* [Exercise passage]
== Segment start ==
I know how bad he is struggling and I’m across the country and can’t help right now (physically, even thought I have been trying so hard to be for him over the phone with calls and texts and support and love and been talking to his mom (we are close) to check in and things.

Right now, all he’s doing is pushing and pushing on the birthday thing. He won’t let it go. I don’t know what to do I’ve been staying up late with him every night trying to comfort him, waking up early for work, barely sleeping. Im running on 2 hours of sleep last night because he needed to talk because he was crying and couldn’t sleep. He said I had been making him wait all day (I went to an appointment that unexpectedly lasted 2 hours, that was the only time I wasn’t available. I get that in his state of mind that definitely did feel like I abandoned him but when I explained he was upset and didn’t understand stil. Also there has been several times in the last days where he disappears to go hang out with a friend or gets off his phone and that’s understandable I’m not getting upset at him. I’m completely drained. I feel so sad and confused and like I’m being pulled in two impossible directions. I love him so much.

On top of all of this, I have anxiety as well and it has been bad. I am about to start preparing for graduate school applications and need to start studying for the admissions test. I’ve been so stressed that I can barely eat every time I try, I feel sick and nauseous. I have lost 9 pounds in a week because I am so worried about him over here and he sees it as me just not caring and abandoning him. I feel like I’m responsible for keeping him okay, responsible for supporting him and his wellbeing and I’m trying to be, responsible for myself and staying strong through my own future goals.
== Segment end ==
Pick up the passage about supporting a struggling partner from across the country, continuing right after its last sentence. The lines that come next are separate material with no connection to the passage.

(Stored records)
== Segment start ==
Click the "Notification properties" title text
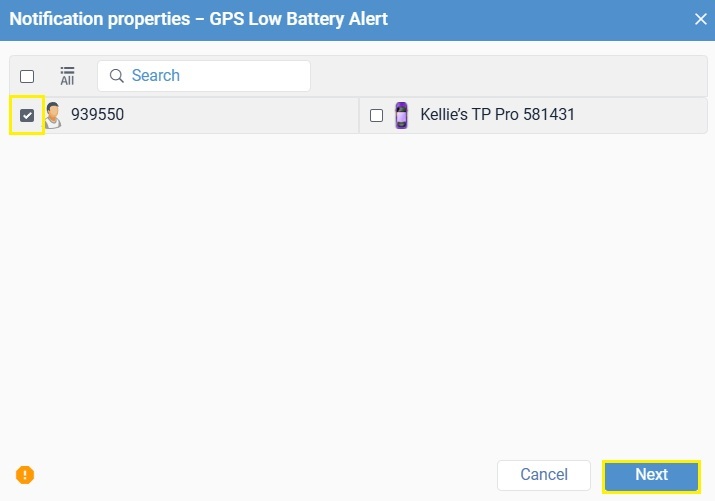The height and width of the screenshot is (501, 715). tap(100, 19)
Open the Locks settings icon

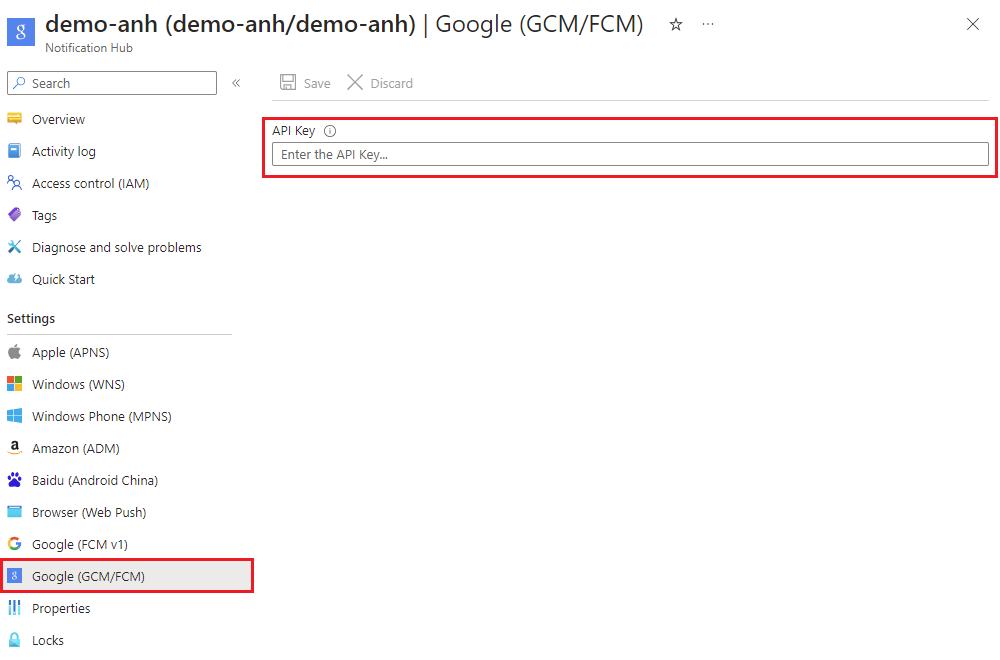[14, 640]
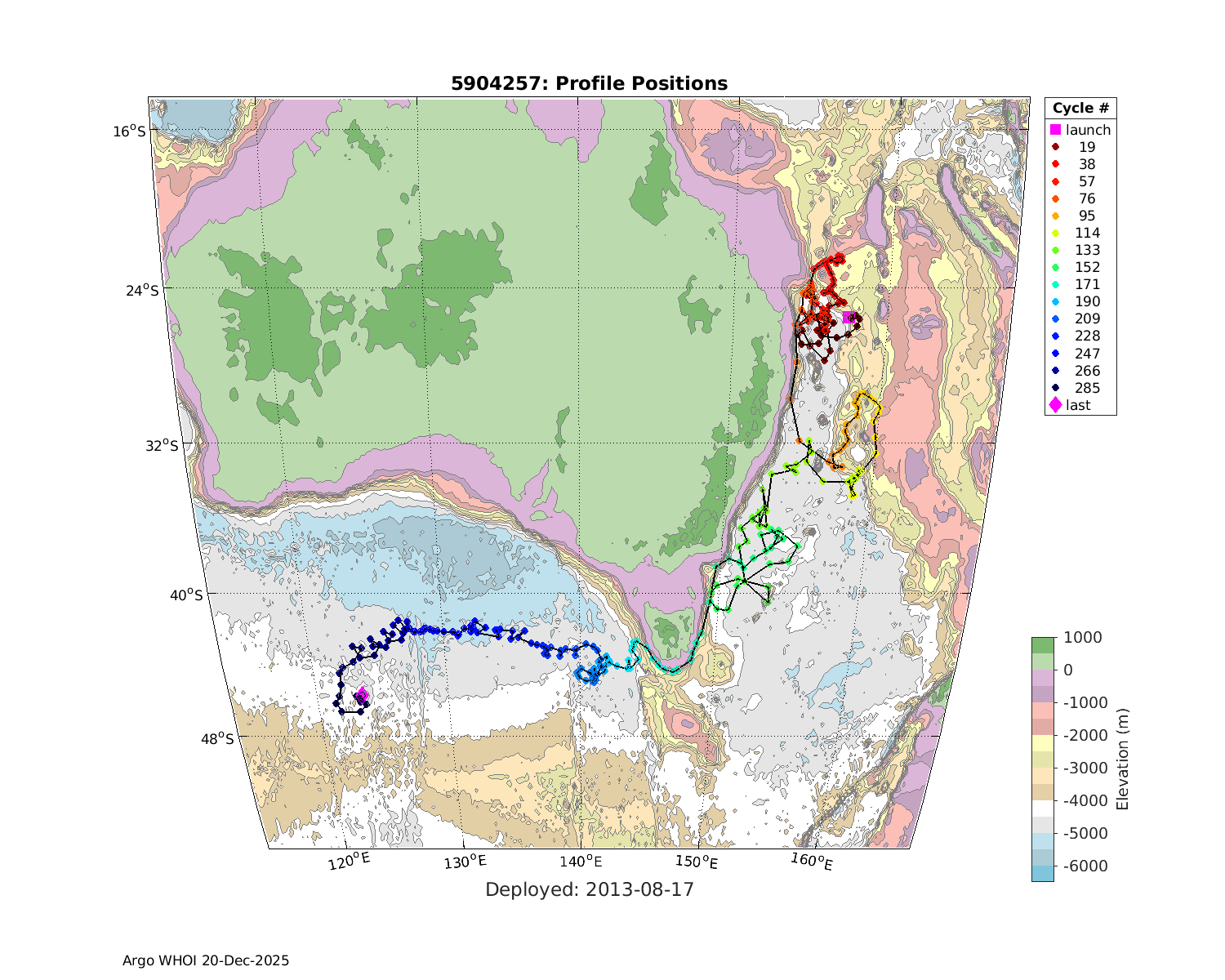Choose the cycle 285 legend marker
Screen dimensions: 1225x980
click(x=1055, y=388)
== Segment end ==
* [Task answer]
I love him so much. I don’t want to abandon him or make him feel worse. What do I do? Is it wrong if I don’t go to him on his birthday? How do I handle this? And everything? Ugh.

TL;DR: My (22F) boyfriend (22M) lost his best friend a month ago and is deep in grief. I’ve been emotionally supporting him nonstop, even after moving across the country for graduation. His birthday is coming up and he wants me to fly back to be with him because it’s the first one without his friend. But my younger sister is moving into her college dorm that same day—a huge moment for our family—and I really want to be there for her too. He says he understands but keeps guilt-tripping me, saying things like “someone else would understand.” I’m completely drained, struggling with anxiety, and feel like I’m being forced to choose between two people I love. I don’t want to abandon him, but I’m barely holding myself together. What do I do?